What is expected:
In the records, find every line with the word "agent" and copy it out.

──────── Data for analysis ────────

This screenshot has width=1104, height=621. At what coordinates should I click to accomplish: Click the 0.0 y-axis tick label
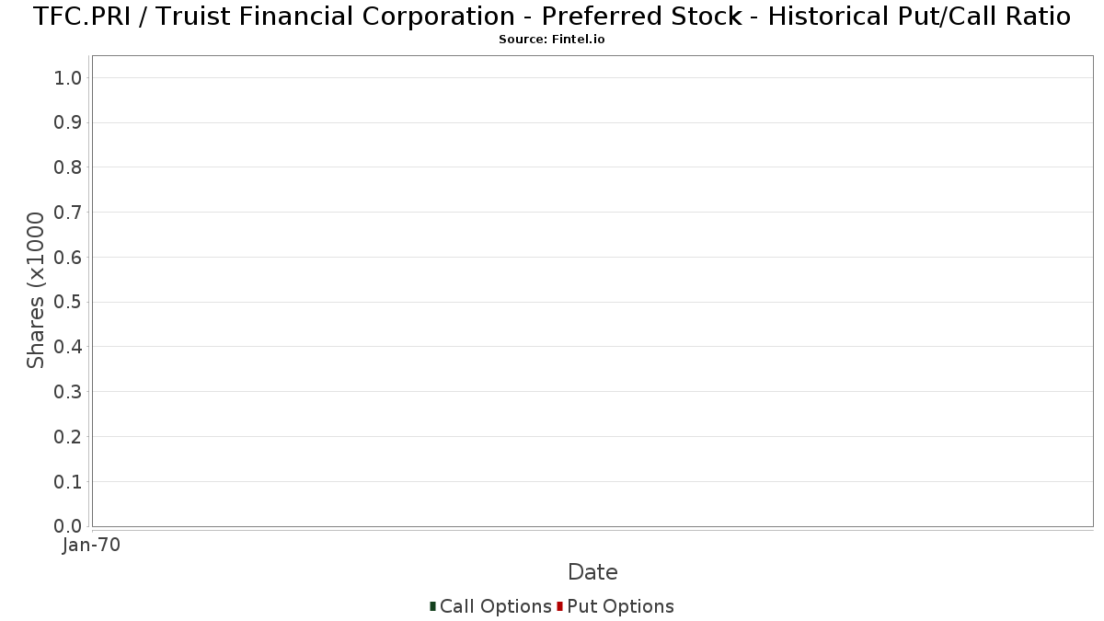click(x=69, y=526)
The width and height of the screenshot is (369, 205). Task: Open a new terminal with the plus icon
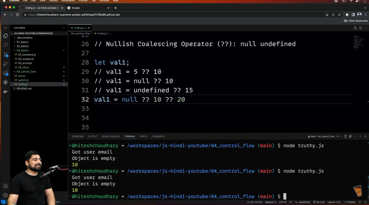tap(337, 136)
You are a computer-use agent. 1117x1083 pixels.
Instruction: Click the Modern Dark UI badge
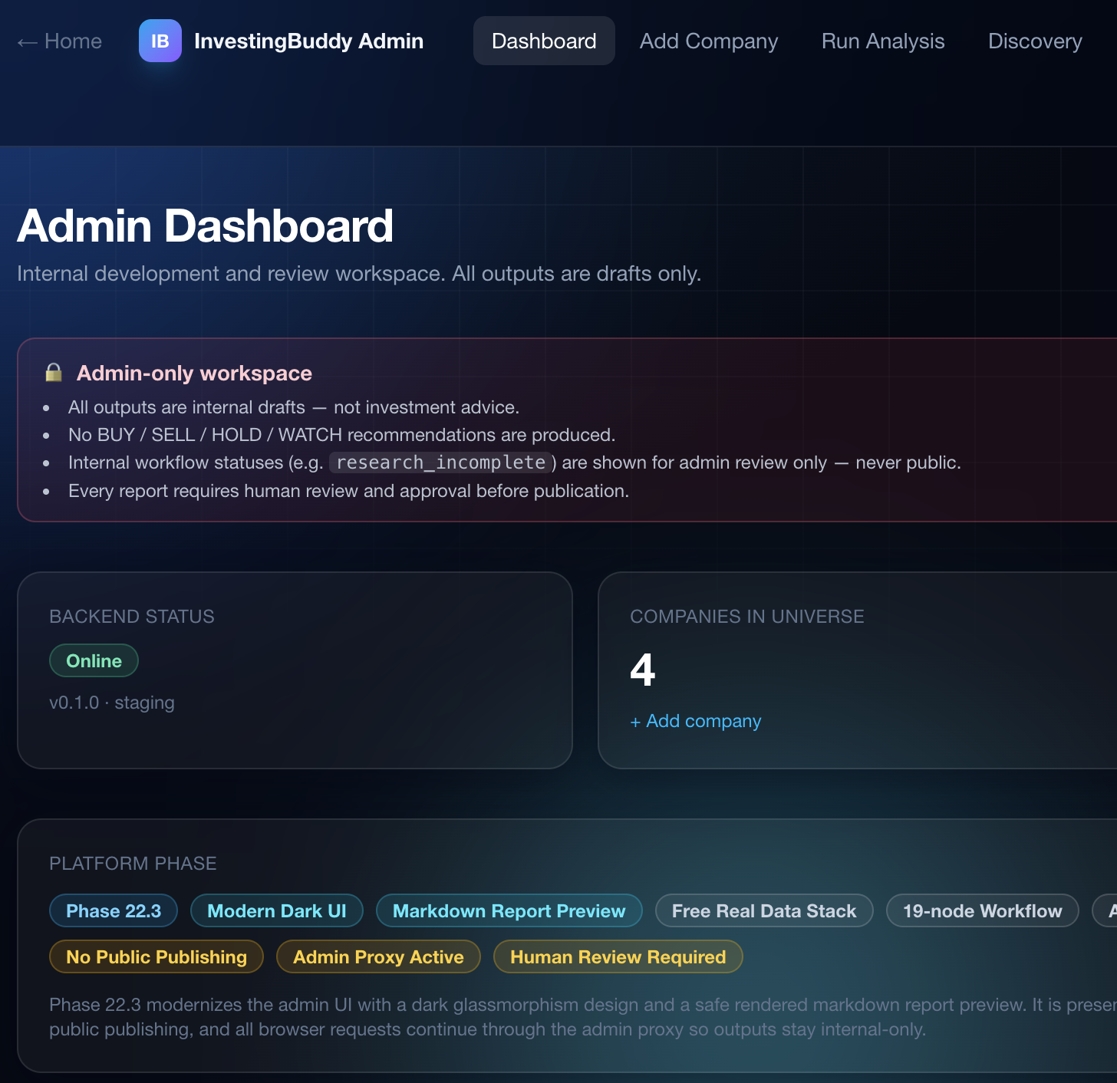click(277, 910)
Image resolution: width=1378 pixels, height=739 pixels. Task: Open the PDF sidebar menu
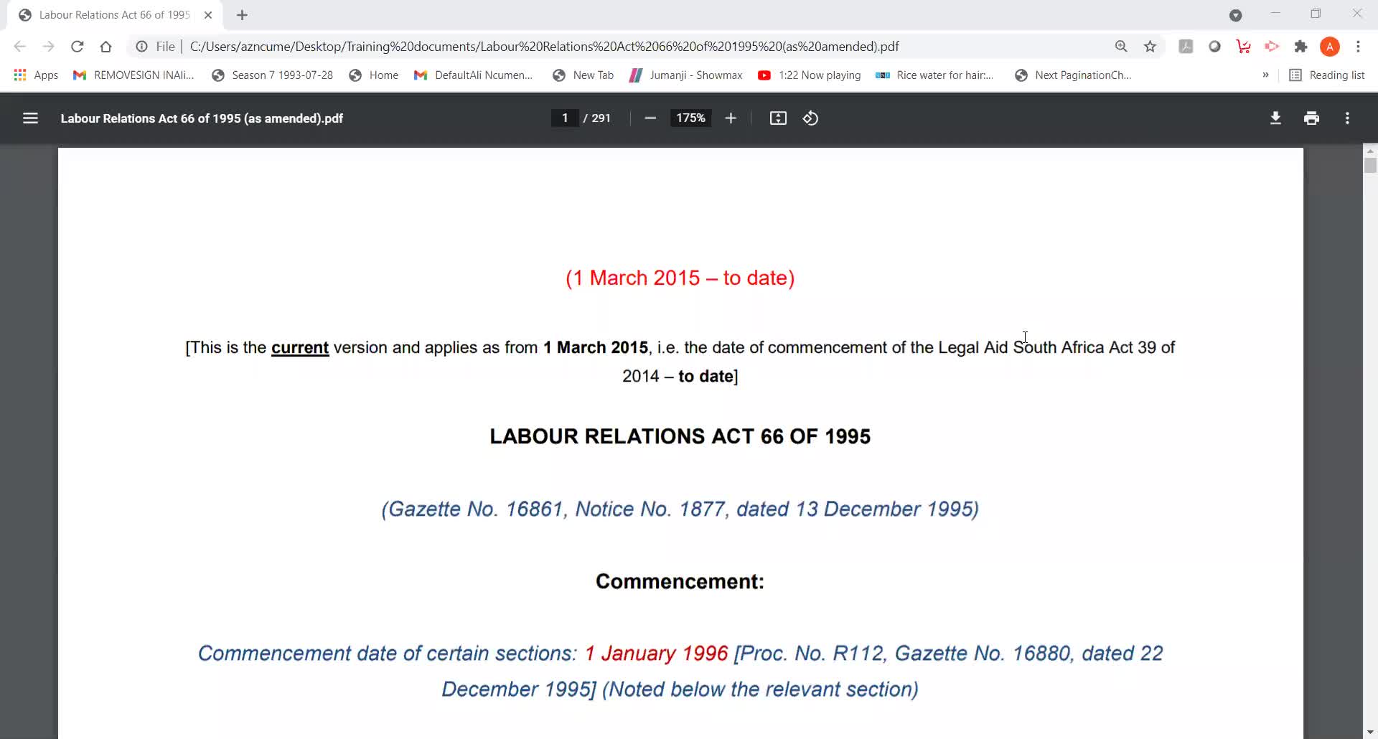[30, 118]
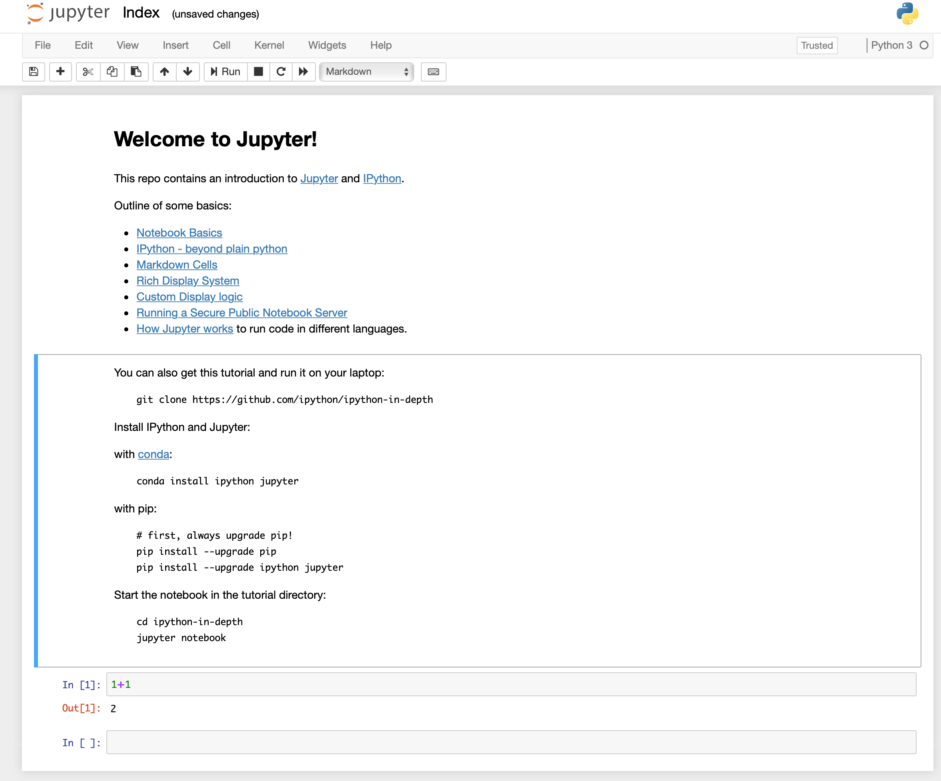Click the restart and run all button

pyautogui.click(x=303, y=71)
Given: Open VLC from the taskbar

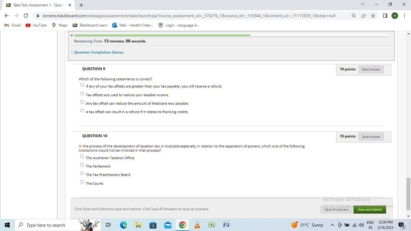Looking at the screenshot, I should (x=197, y=225).
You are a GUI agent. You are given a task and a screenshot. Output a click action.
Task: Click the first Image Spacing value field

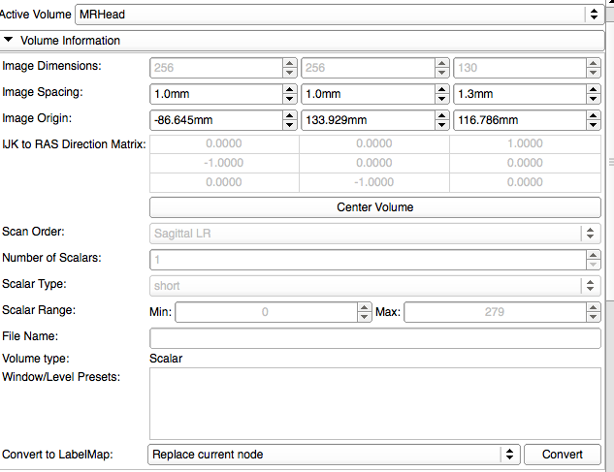(215, 94)
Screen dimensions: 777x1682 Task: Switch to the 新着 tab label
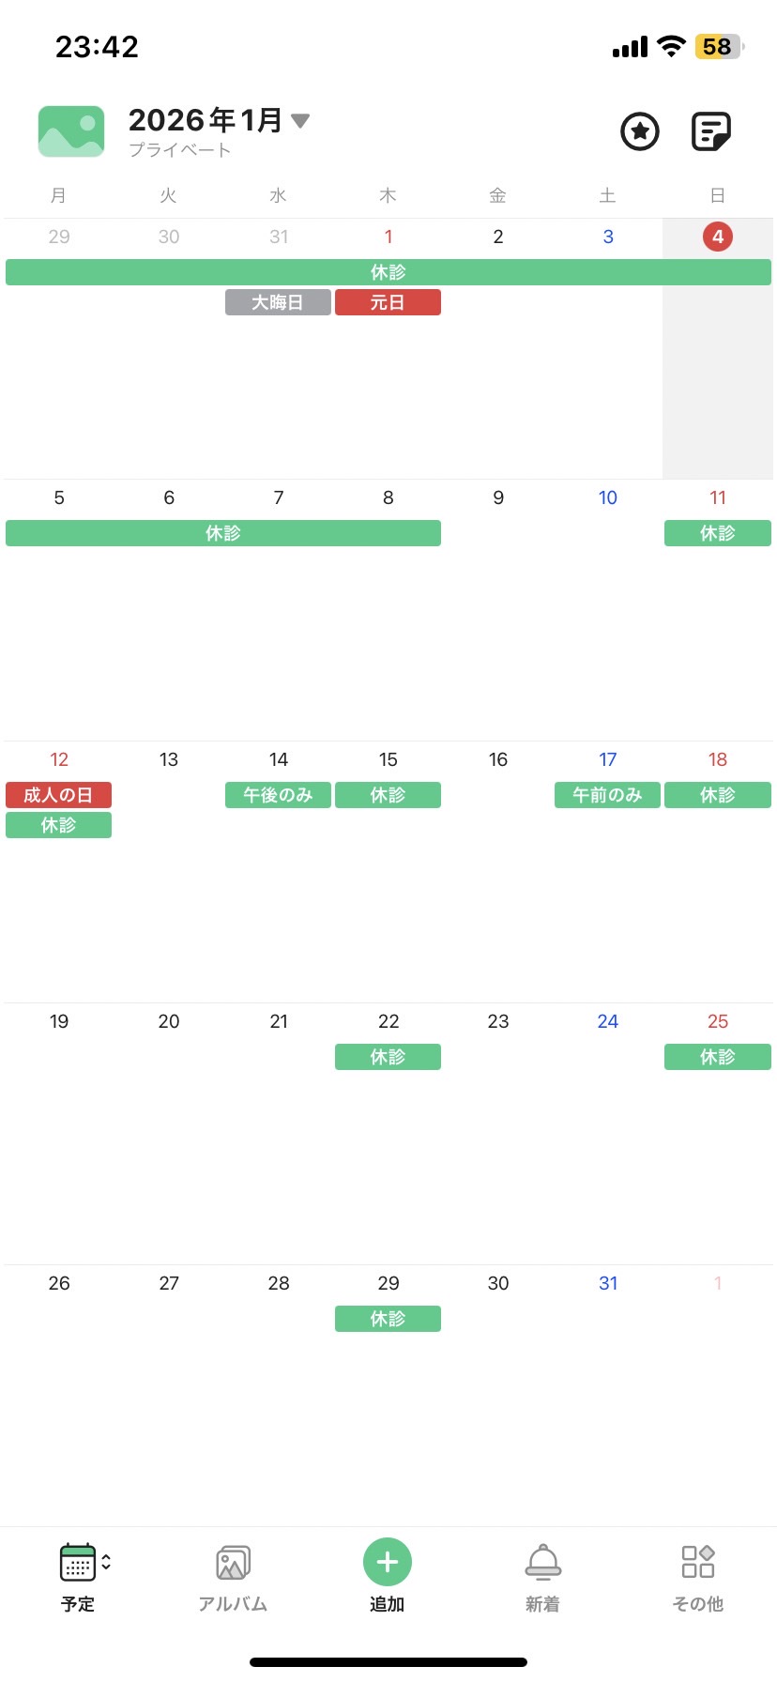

────────

Solution to this problem:
You are a computer-use agent. 1117x1083 pixels.
You are a GUI agent. You are given a task and a screenshot. Output a click action.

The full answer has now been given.